Recopiez à l'identique le passage du fil de discussion ci-dessous qui commence par « Voici ma config » et se poursuit jusqu'à « des vidéos ? ».

§ Section du document:
----------

# NAS, Vidéos et app



## Remox (14 Juillet 2015)

Bonjour  à tous,

Je dispose de vidéos sur mon NAS que je souhaite lire en streaming sur mon iPad. J'ai donc téléchargé les applications Synology qui vont bien et VLC.
Or je remarque que certaines vidéos sont lues uniquement sur VLC et d'autre par l'application Synology. Jusque là pas de problème, je peux jongler entre les deux applications. Par contre sur certaines vidéos je remarque de gros "lag", de la pixellisation  pendant la lecture de la vidéo : très chiant.

Je voulais donc avoir votre avis sur l'origine de ce problème.

Voici ma config :
- iPad 4 32go
- VLC iOS // Synology Vidéo
- lecture de fichiers MKV >4GO (parfois 9go)


J'ai soulevé quelques hypothèses :
- vieillesse de mon iPad -> passage en iPad Air 2 ?
- Applications de lecture vidéos non optimales -> j'ai entendu parler de nPlayer et InFuse Pro. Quelle est la meilleure ?
- Fichiers mkv beaucoup trop lourds pour un iPad -> Réduire la qualité des vidéos ?

----------

§ Données fournies:
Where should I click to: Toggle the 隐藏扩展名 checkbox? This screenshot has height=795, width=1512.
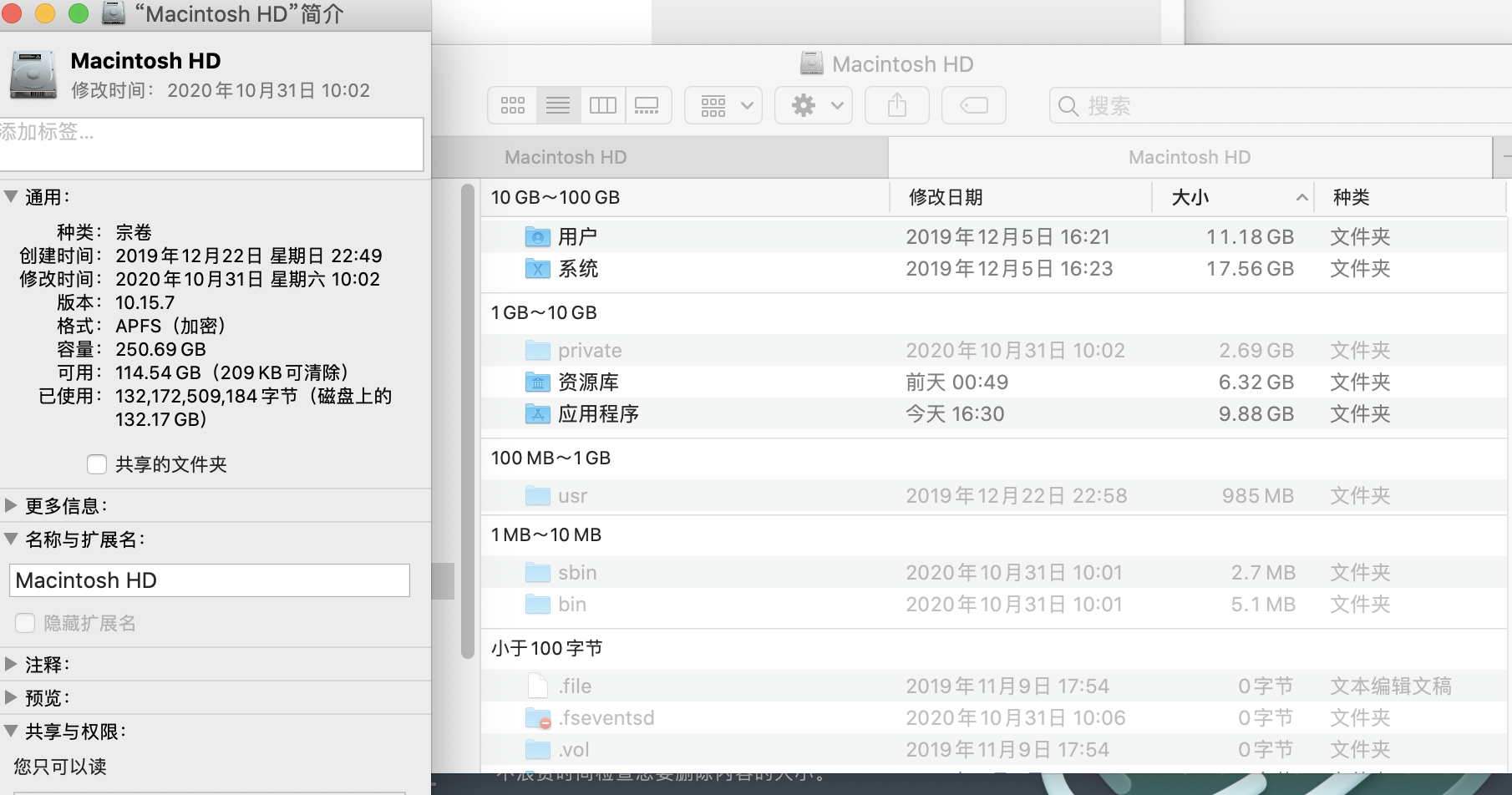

----------

§ Résultat de l'exercice:
Voici ma config :
- iPad 4 32go
- VLC iOS // Synology Vidéo
- lecture de fichiers MKV >4GO (parfois 9go)


J'ai soulevé quelques hypothèses :
- vieillesse de mon iPad -> passage en iPad Air 2 ?
- Applications de lecture vidéos non optimales -> j'ai entendu parler de nPlayer et InFuse Pro. Quelle est la meilleure ?
- Fichiers mkv beaucoup trop lourds pour un iPad -> Réduire la qualité des vidéos ?